Rachel “Rae” Ford Cleveland has been attending Legends for six years now with her husband and family, traveling from Alabama to play the game and see their paintball friends. She says that it is more than just paintball for her. It is about family, and it is legitimate therapy.
“We played our first event at Joliette, and when we came home and shared it with my nephews, they wanted to join in, too,” she said.
The following year they came back under the banner of Marvel City Mofos, and it has grown each year to the point that their family in North Carolina is now coming as well.
“It helps with my depression. It helps with my anxiety. And it helps keep me young,” she said. “I realized on day two, and I looked at my husband and said, ‘I haven’t taken my anxiety meds in two days, and I’m doing just fine.’”
What makes Legends special over other paintball events is the familiarity, camaraderie and the impetuousness of the community as a whole.
“There is freedom in it. You’re free to be whoever you want to be when you are there. It’s like DJ said to me once: ‘You’re in a mask. No one knows who are anyway.’”
“The Blue commander was so sweet and encouraging people all day,” she said. “At one point we were in a firefight and I heard him say, ‘I’m not leaving y’all. Y’all don’t leave me.”
Her proudest moment of the weekend came at the final battle.
“Me being so little, I can hide behind stuff that most people can’t. I got behind my tree – I call it my tree because it was the perfect size for me – and I heard one of the field commanders yell, “Runner are you ready? I’m going to count to three.’ So I gave him a little thumbs up,” Rae said. “He counted down, and when he got to three, I just went. Three or four other shooters just started shooting and giving me cover until I got that little blue block into the bin and I made it back. I did that three more times until I was spent.”
“The commanders this year were amazing. Not to disrespect anyone I have played for in the past, but this year they were exceptional. They were constantly telling people where they needed to be, and they really made me feel like I could accomplish anything.”

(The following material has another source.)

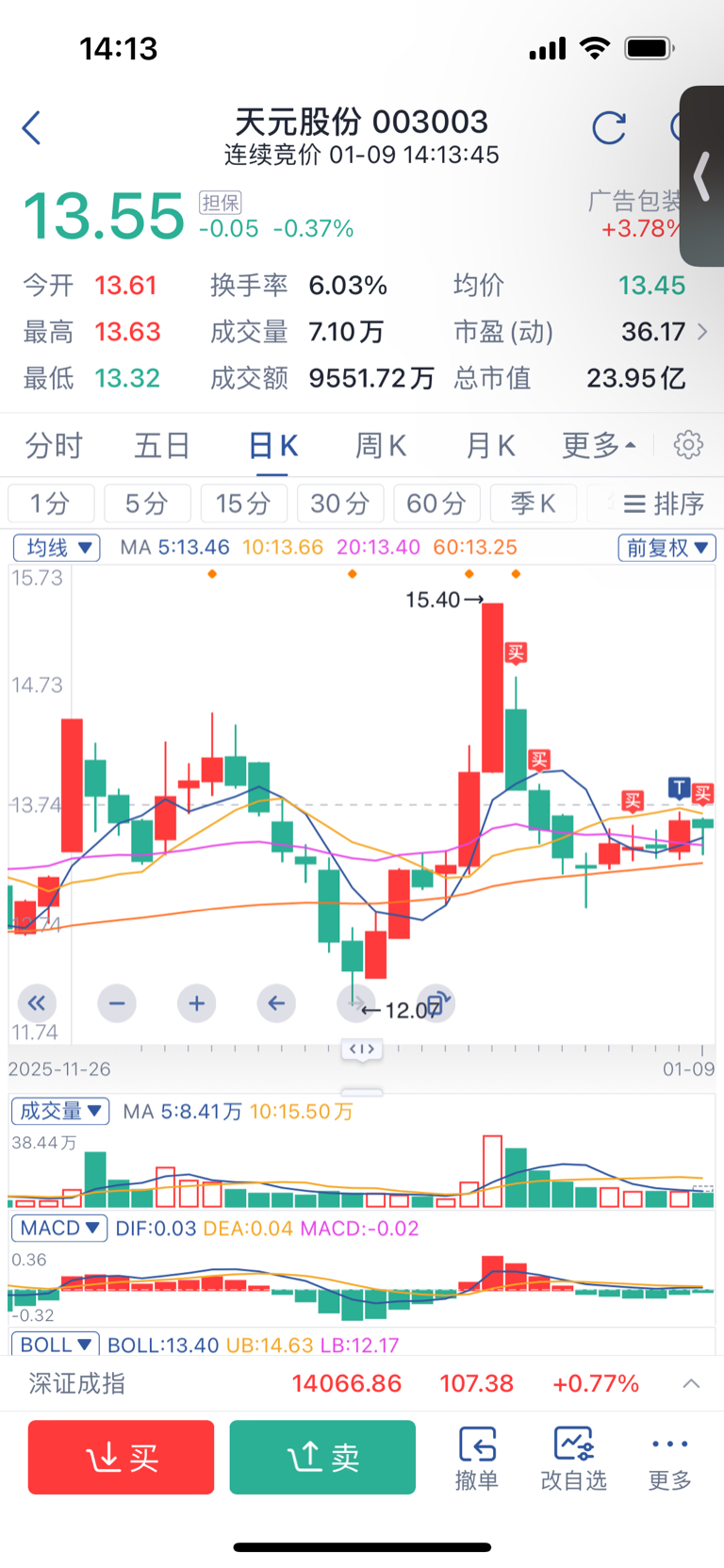Image resolution: width=724 pixels, height=1568 pixels.
Task: Open 改自选 watchlist edit icon
Action: click(x=573, y=1458)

Towards the end of the day on Saturday, Rae’s strength began to fade and she injured her foot. So she took the long road back from the far side of the Bridge to Nowhere, around the back of the field, and through the town to the blue insert. On that walk, she shared that she has several health issues including lupus, a benign brain tumor, and recently received a breast cancer diagnosis. In addition to that, her mother is in kidney failure, and was tested for a rare genetic disease that causes chronic stones and tube failure. Cleveland tested positive for the same gene mutation, and she knows that dialysis is an inevitably for her.
She lamented that dialysis will likely mean the end of her paintball career.
As she walked through the net the first person she ran into was the notorious and legendary Daniel “Barney” Alamo. Barney has been dealing with renal failure for the last few years, and started dialysis this past April.
“Yes, it’ll be on going until I get a new kidney. I am currently working at eleven to twelve percent. I go three times a week for 4 hours,” he said.
This unfortunate commonality between the two provided an opportunity for Barney to encourage Rae in a personal way.
“[I told her], there’s other parts of the game you can still play. Even shooting with first strike rounds,” Barney said. “You give me a radio and I’ll get you some kills, and or complete a mission. That’s the way you have to look at it. Besides, all my friends are in paintball.”
For Rae, that was more inspiration than she could bear. Through tears, she thanked Barney and told him that he had given her hope. Before meeting him, she was convinced that she had to do all of her living now, because once dialysis starts, that was it. Life would be over.
“He gave me a different outlook on everything,” Rae said. “He gave me hope. [Barney] is living proof that there is life to be lived.”
And there is always a place for us in paintball.